Kudrin, who had led the ministry since 2000, reiterated his opposition to higher military and social outlays that sparked a rift with Medvedev because it left Russia more vulnerable to external risks, people who attended the closed-door briefing at a VTB Capital investment forum said.
“He was very level-headed, he said you’ve got to deal with the budget deficit, you’ve got to cut expenditures,” Jochen Wermuth, who helps manage about $350 million as chief investment officer at his Russia-focused Wermuth Asset Management GmBH, said in an interview in Moscow. Kudrin said Russia would have to raise taxes to pay for the outlays, raising the state’s share of the economy and threatening growth, according to Wermuth.
Kudrin repeated objections to spending increases he attributes to Medvedev a day after Prime Minister Vladimir Putin, speaking at VTB’s conference, called the former minister a close friend. Putin, who plans to return to the Kremlin next May by swapping jobs with his successor, said he had agreed with Medvedev that Kudrin would remain “part of our team.”
The 50-year-old Kudrin has remained chairman of Russia’s National Banking Council, an advisory body to the central bank, and he is also dean of St. Petersburg State University’s liberal arts and sciences department. He declined to speak to reporters after the meeting.
Kudrin may regain policy influence as chairman of the central bank after Putin’s return, Andrei Kostin, chief executive officer of VTB Group, said last week.

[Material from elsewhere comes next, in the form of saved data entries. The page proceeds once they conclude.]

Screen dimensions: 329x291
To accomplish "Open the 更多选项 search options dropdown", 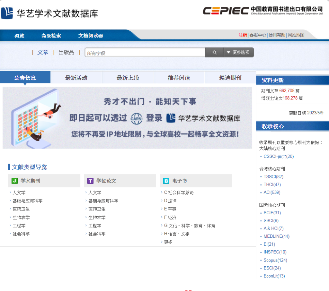I will click(x=239, y=52).
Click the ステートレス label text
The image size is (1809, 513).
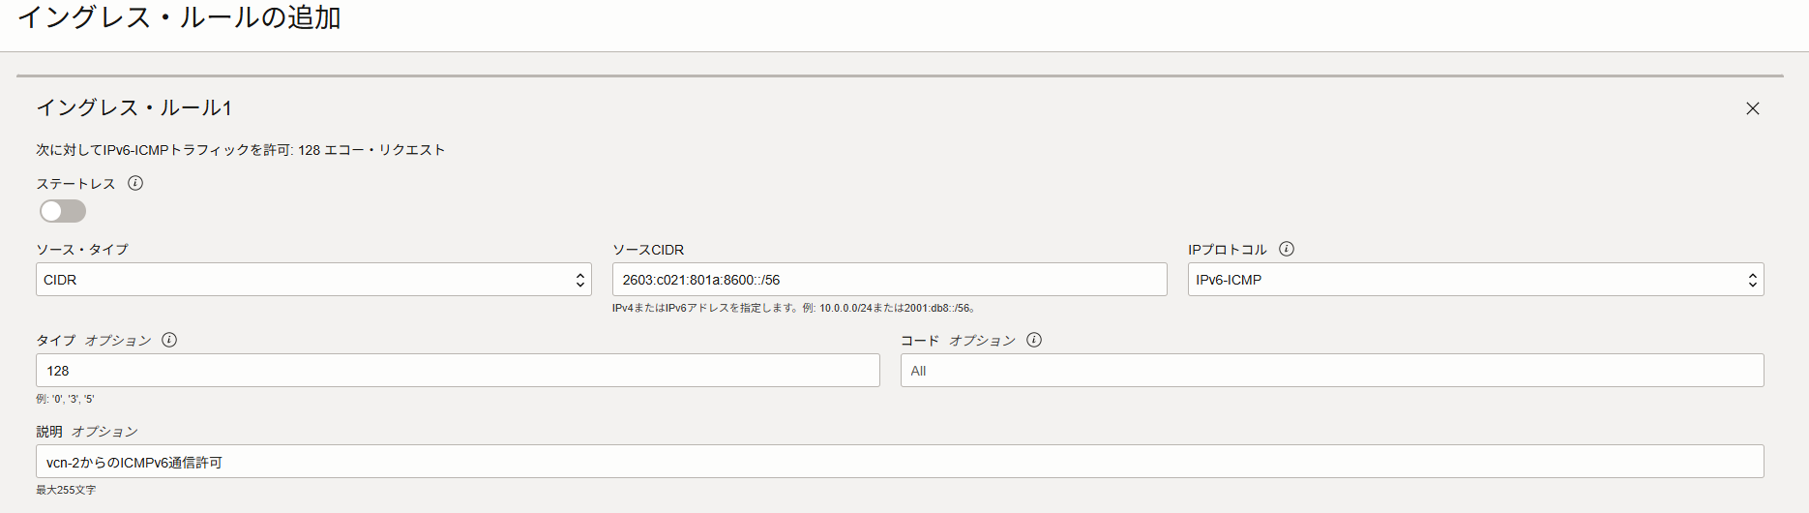(x=75, y=184)
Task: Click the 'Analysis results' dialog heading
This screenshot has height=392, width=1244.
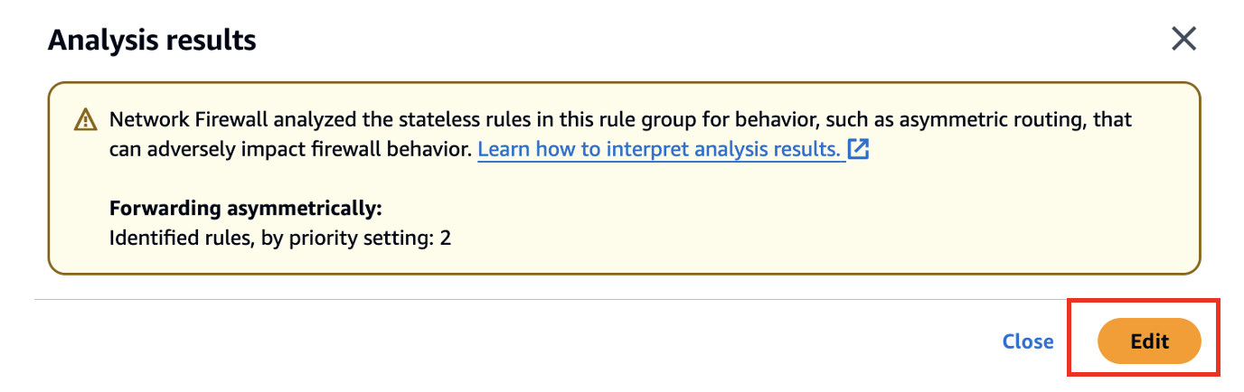Action: point(152,40)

The former finance minister said he was taking a “time- out” before deciding on what he’ll do next, said Bruce Bower, managing director at Moscow-based Verno Capital, which has $150 million under management.
“Kudrin was reveling in his independence” as he made his case for tighter fiscal control, saying Russia faced risks that intensified in the three months after the Finance Ministry drafted the new budget, Bower said. “He says this is Exhibit A for why you should run a very tight ship.”
Risks to the global economy would “sharply rise” after a Greek default as yields on Italian and Spanish debt would also jump, Kudrin told reporters in Washington Sept. 24, the day he said he “didn’t see himself” in a Cabinet led by Medvedev.
Medvedev, 46, whom Putin handpicked to succeed him as president in 2008, said last month that the ruling United Russia party should nominate Putin, 59, as the next president. Putin indicated that Medvedev may become prime minister.
Wermuth, who said he reported to then-first deputy finance minister Kudrin in 1997 as a World Bank adviser, said he hoped Kudrin might eventually return as prime minister.
“He made very many, very important points,” Wermuth said. “Investors left saying -- finally, this is someone who speaks clearly, to the point. Someone whom you can have confidence in.”
During the meeting, Kudrin proposed a higher pension age, saying Russians are effectively retiring at 50, Wermuth said. The pension age is now 60 for men and 55 for women. The country may have 112 working people for 100 pensioners in two years and reach parity by 2030, compared with the current ratio of 128 to 100, Kudrin has said.
The former minister also told investors that Russia should extend its rearmament program for the military to 15 years, from the 10 planned now, to ease the immediate burden on the budget.
Russia is planning to spend 20 trillion rubles ($620 billion) on defense spending through 2020, a policy Putin told investors yesterday was sustainable even as Russia tries to be fiscally disciplined.
Additional defense spending backed by Medvedev through 2014 will reach 2.1 trillion rubles, roughly equivalent to spending for all education in Russia this year, Kudrin said Sept. 24. The measures create “additional risks for both the budget and the economy as a whole,” he said.